28 juillet 2006

Il marchait seul dans la nuit.

Il marchait seul dans la nuit. Depuis toujours, il aimait arpenter Venise après le coucher du soleil. Un écouteur sur les oreilles, c’était chaque fois la même musique qui l’accompagnait : Vivaldi, le Magnificat et le Gloria. Un enregistrement sublime qu’il ne peut plus entendre sans que résonne dans sa tête le bruit de ses pas sur les dalles des ruelles, sans être pénétré de l’envoûtante odeur de la Cité endormie, ce mélange unique d’air marin, de salpêtre et de bois pourri. Il marchait seul dans la nuit en compagnie de ses rêves. Dans cette ville unique au monde, il savait qu’on ne risque pas de mauvaises rencontres.

Il avait ainsi appris d'instinct à connaître chaque recoin de la ville. Sa première promenade, il l’avait faite, seul déjà, un soir d’août alors qu’il n’avait pa quinze ans. Il demeurait avec ses parents et ses sœurs au Londra, sur la Riva dei Schiavoni, courte étape avant de se rendre en Turquie. Il n’avait pas voulu accompagner sa famille à un concert. Il préférait se promener. Sorti en même temps qu’eux, il choisit d’aller dans l’autre direction, vers les Giardini Reali, derrière la Piazza, le long de cette promenade qui borde le bassin de San Marco, avec les gondoles et les taxis bien alignés devant les balustres en pierre blanche. Le soir toute une foule cosmopolite et élégante s’y rencontre. De mauvais peintres y proposent des portraits à trois sous, des camelots se mêlent aux touristes sous le regard indifférent des nombreux chats qui vivent là depuis toujours. Il avait toujours aimé les chats et surtout ceux de Venise, tantôt faméliques, tantôt plantureux. Ses sœurs se moquaient de lui : il voulait un chaton vénitien comme à Rhodes il voudra un chaton grec. Ce n’était plus un enfant mais ce jeune adolescent restait très jeune dans sa tête. Poète, il rêvait chaque instant de sa vie et sa rencontre avec Venise fut un miracle, une révélation. Il ne devait plus s’en guérir. Jamais. 
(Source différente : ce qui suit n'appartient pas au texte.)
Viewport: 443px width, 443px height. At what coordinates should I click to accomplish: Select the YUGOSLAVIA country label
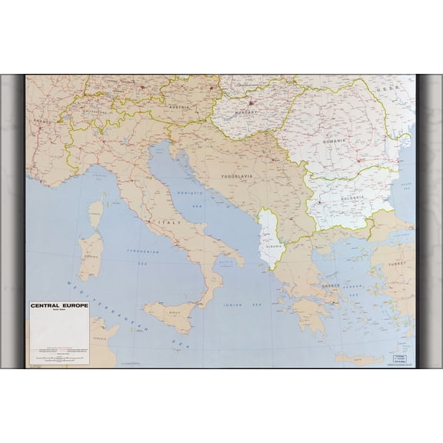235,175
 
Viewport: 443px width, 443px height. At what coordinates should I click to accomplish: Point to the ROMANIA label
335,142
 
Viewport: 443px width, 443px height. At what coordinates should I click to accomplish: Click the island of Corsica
95,213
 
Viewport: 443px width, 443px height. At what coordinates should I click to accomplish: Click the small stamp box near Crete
398,359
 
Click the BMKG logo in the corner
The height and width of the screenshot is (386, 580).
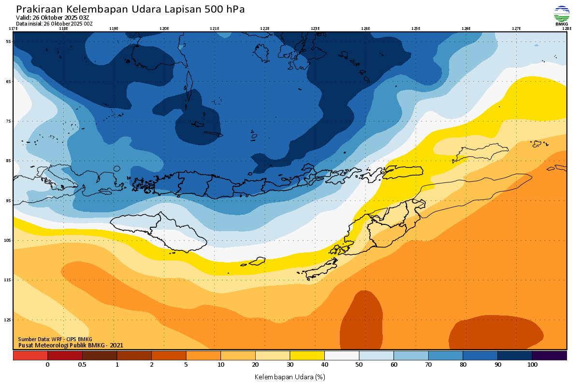click(x=561, y=15)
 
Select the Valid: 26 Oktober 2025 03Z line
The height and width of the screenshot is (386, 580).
click(x=53, y=17)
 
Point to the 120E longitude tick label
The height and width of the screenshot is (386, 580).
click(x=164, y=28)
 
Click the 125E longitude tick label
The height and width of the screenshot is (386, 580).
click(x=416, y=28)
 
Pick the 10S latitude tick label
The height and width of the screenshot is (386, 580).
click(x=8, y=240)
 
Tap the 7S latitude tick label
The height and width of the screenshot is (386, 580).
click(x=8, y=121)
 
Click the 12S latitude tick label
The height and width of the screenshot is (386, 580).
click(x=8, y=320)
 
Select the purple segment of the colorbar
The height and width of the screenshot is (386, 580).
click(x=549, y=356)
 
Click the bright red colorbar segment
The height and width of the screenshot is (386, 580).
click(x=30, y=356)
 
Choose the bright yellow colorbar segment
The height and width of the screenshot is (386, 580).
click(x=307, y=356)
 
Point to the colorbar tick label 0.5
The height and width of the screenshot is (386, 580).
click(x=82, y=365)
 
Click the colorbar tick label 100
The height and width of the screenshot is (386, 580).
click(x=532, y=365)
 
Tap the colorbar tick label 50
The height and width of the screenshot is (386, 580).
click(x=359, y=365)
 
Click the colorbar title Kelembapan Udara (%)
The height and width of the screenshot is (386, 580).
click(x=290, y=376)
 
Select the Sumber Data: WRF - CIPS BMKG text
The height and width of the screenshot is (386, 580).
click(x=55, y=339)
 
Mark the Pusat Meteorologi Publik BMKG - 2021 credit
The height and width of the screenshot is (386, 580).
click(x=71, y=345)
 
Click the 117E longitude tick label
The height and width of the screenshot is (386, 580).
click(x=14, y=28)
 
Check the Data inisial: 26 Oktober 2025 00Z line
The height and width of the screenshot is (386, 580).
click(x=54, y=23)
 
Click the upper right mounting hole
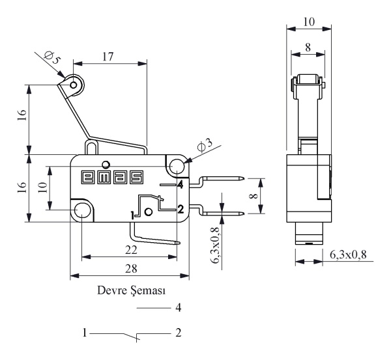pos(175,166)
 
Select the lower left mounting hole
pos(82,210)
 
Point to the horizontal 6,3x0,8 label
pos(351,253)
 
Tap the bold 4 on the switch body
pos(179,185)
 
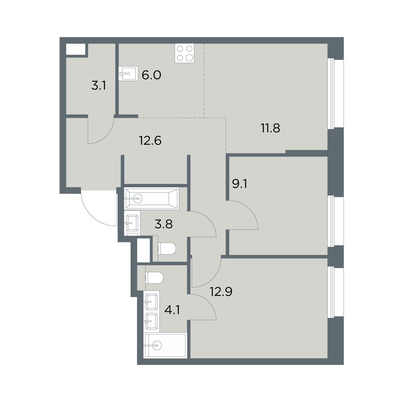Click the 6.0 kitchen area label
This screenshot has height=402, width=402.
(x=151, y=75)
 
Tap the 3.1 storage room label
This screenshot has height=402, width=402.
(x=99, y=85)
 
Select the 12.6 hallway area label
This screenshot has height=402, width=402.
(x=150, y=141)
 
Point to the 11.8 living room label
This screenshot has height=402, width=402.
(x=270, y=128)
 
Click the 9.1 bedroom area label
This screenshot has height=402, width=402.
(x=240, y=184)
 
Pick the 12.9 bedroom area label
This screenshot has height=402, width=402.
(x=221, y=291)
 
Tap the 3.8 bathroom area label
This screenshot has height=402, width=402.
(x=164, y=224)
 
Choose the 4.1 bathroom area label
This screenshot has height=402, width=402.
(x=172, y=310)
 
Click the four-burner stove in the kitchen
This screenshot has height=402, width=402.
(x=184, y=53)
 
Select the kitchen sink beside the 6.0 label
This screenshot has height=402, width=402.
(x=128, y=73)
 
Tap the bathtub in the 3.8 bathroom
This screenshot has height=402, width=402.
(x=152, y=198)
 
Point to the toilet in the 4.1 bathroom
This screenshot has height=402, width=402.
(x=154, y=278)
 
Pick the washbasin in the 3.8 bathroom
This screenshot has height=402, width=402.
(x=132, y=223)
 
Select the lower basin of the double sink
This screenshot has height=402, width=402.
(x=151, y=321)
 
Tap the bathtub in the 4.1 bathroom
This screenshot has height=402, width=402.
(x=165, y=346)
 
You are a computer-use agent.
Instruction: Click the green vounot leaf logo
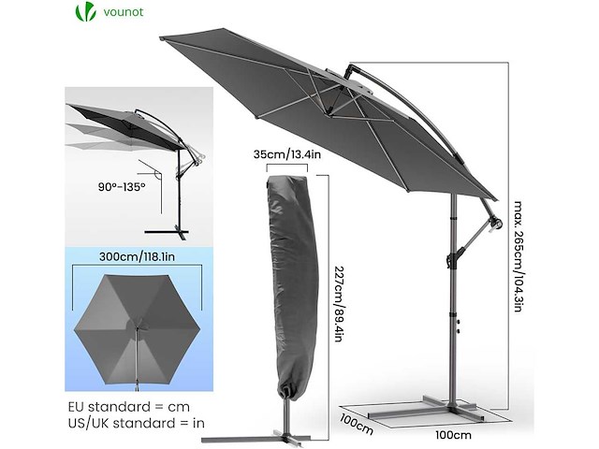[x=85, y=11]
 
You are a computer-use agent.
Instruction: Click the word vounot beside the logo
[x=124, y=12]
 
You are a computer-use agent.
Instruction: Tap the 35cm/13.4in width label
[x=287, y=154]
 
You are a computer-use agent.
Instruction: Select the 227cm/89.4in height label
[x=339, y=303]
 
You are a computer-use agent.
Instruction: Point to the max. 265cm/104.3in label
[x=518, y=256]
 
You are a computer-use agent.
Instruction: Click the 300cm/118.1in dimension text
[x=138, y=256]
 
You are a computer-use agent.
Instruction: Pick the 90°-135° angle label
[x=122, y=187]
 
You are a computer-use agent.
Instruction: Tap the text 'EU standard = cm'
[x=129, y=407]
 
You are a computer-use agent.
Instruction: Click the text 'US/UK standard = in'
[x=137, y=423]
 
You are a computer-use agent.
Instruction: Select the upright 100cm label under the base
[x=453, y=434]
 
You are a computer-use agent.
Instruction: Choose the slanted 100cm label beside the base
[x=356, y=424]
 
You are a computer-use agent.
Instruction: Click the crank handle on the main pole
[x=453, y=258]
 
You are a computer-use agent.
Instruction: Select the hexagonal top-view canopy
[x=137, y=330]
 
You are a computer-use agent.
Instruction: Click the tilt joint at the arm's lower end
[x=495, y=223]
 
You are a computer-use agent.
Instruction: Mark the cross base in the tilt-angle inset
[x=167, y=232]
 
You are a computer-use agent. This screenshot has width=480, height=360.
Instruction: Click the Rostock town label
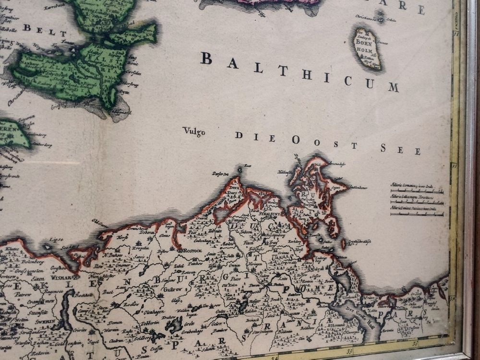click(x=190, y=251)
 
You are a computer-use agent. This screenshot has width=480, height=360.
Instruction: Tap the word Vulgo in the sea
click(x=193, y=131)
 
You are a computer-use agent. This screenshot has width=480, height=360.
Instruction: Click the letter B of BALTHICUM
click(x=206, y=59)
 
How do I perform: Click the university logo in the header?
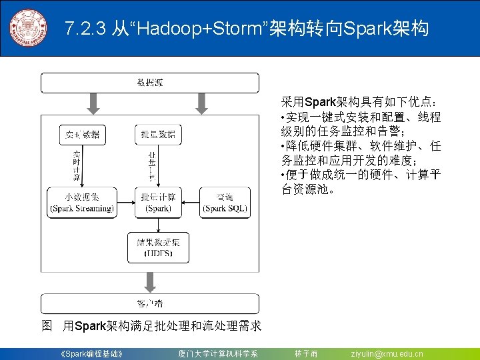(x=28, y=29)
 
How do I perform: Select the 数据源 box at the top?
(x=150, y=83)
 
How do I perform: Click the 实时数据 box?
(x=83, y=135)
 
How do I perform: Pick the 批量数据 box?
(x=158, y=135)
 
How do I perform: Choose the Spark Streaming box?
(x=82, y=203)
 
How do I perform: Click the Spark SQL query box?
(x=225, y=203)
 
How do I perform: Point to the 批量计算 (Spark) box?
(x=158, y=203)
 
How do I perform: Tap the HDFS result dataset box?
(x=158, y=247)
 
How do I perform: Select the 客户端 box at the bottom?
(x=150, y=303)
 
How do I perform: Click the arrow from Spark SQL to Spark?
(x=191, y=203)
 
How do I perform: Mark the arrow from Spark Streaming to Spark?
(x=125, y=203)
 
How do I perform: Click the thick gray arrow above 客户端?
(x=150, y=283)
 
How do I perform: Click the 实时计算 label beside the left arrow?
(x=76, y=166)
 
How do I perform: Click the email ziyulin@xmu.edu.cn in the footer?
(x=387, y=353)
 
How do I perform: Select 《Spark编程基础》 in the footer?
(x=91, y=353)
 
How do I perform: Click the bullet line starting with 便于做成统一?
(x=361, y=182)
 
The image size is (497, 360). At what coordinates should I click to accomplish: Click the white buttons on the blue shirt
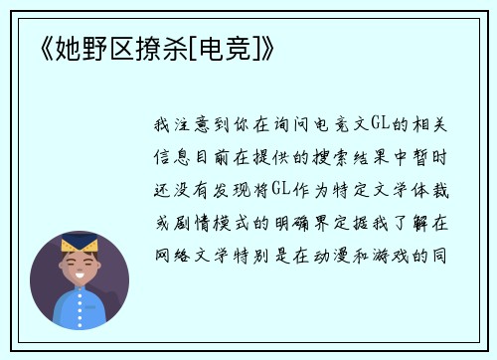tap(81, 313)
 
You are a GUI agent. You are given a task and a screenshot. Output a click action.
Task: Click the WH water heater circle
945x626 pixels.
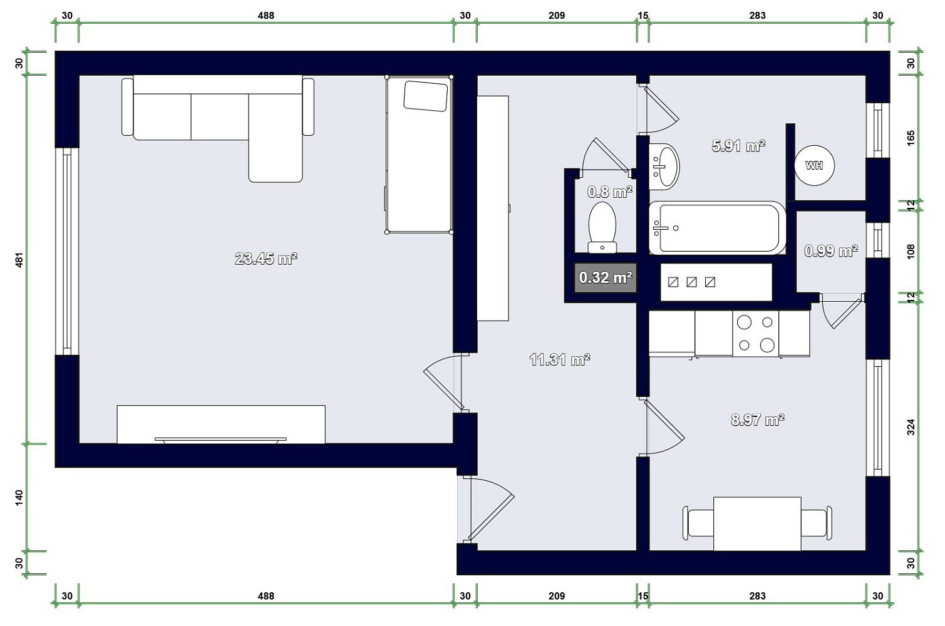814,165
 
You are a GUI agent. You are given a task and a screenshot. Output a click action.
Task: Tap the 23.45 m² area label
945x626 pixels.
266,258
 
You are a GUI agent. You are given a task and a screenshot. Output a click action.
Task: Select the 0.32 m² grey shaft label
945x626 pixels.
606,277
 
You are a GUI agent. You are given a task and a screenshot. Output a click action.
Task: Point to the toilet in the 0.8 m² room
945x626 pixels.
602,227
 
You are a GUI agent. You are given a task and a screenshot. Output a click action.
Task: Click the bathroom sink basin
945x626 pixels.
664,166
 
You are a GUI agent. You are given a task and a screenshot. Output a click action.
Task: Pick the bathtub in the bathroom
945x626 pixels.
717,228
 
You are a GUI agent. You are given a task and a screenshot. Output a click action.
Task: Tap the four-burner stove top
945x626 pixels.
756,334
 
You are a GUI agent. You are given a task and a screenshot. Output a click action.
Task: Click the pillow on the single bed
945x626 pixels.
426,96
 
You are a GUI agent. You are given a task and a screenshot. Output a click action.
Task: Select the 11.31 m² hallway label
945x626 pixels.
559,360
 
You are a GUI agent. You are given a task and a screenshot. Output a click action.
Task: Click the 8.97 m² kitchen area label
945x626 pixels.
758,419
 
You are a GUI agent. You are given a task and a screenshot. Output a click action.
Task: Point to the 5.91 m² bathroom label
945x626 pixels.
738,146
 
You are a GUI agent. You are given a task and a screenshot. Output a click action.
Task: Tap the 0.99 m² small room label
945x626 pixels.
830,251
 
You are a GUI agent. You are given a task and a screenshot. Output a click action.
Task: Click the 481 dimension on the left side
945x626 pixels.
19,259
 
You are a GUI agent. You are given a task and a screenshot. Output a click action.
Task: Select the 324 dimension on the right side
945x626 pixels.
911,427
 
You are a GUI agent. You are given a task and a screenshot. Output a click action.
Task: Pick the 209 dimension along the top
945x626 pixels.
557,16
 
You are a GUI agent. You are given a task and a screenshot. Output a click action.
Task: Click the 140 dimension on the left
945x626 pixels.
19,498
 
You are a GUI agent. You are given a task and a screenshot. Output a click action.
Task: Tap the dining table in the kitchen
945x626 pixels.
757,523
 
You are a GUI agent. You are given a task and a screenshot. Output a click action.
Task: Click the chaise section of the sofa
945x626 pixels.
276,138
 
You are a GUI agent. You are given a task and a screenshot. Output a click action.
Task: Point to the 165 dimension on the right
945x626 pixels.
911,138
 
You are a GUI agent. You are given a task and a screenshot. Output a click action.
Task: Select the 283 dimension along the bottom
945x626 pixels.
757,595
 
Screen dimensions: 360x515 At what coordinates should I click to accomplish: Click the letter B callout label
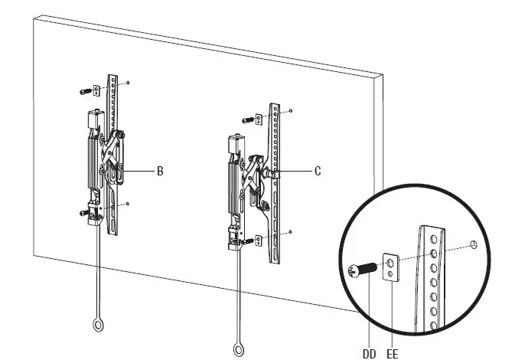(160, 172)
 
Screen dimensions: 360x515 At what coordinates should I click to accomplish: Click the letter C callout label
(318, 172)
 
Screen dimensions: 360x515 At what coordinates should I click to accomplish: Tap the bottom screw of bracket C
(249, 241)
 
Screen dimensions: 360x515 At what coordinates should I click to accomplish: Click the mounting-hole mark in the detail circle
(475, 245)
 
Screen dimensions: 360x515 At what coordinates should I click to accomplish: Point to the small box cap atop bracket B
(94, 119)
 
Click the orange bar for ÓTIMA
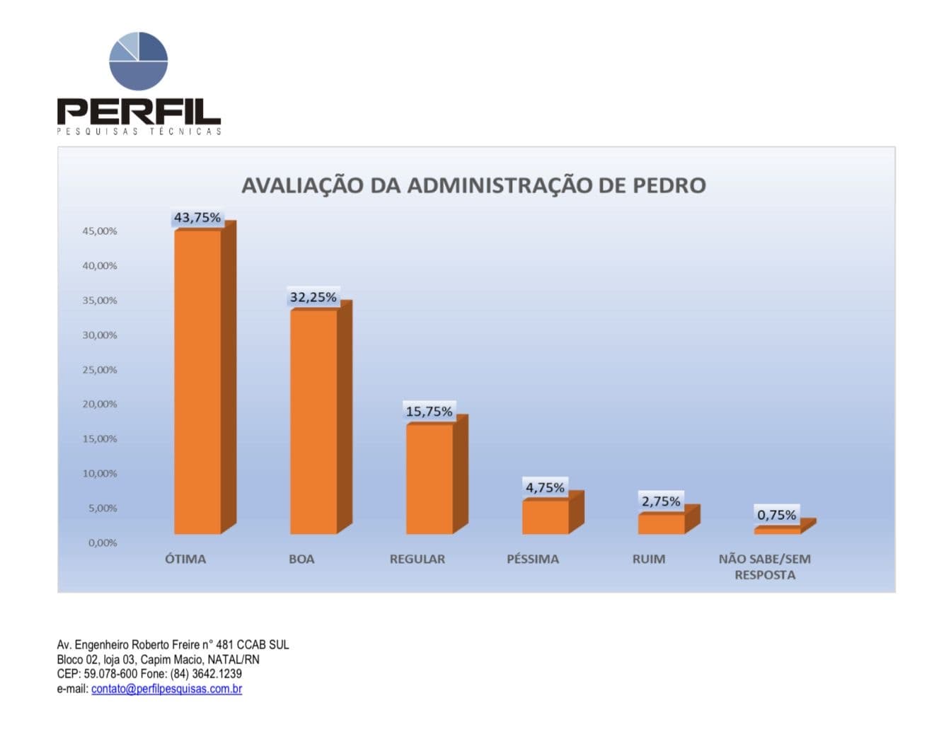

La nuit allait être belle. Le soir tombait peu à peu recouvrant d’un voile rose les toits et les façades. Les colonnes de la Piazzetta se dressaient devant lui quand éclatait l'exultavit du Magnificat dans son casque. Il se rêva condottiere dans son retour triomphant d’Orient. Tour à tour prince d’Asie ou riche marchand, il avançait à travers les rues, hors du temps. Fasciné, il marcha plusieurs heures et ne revint dans sa chambre que fort tard dans la nuit. Il s’endormit, rompu, les yeux remplis de toute la beauté dont il s’était imprégné dans cette nuit magique.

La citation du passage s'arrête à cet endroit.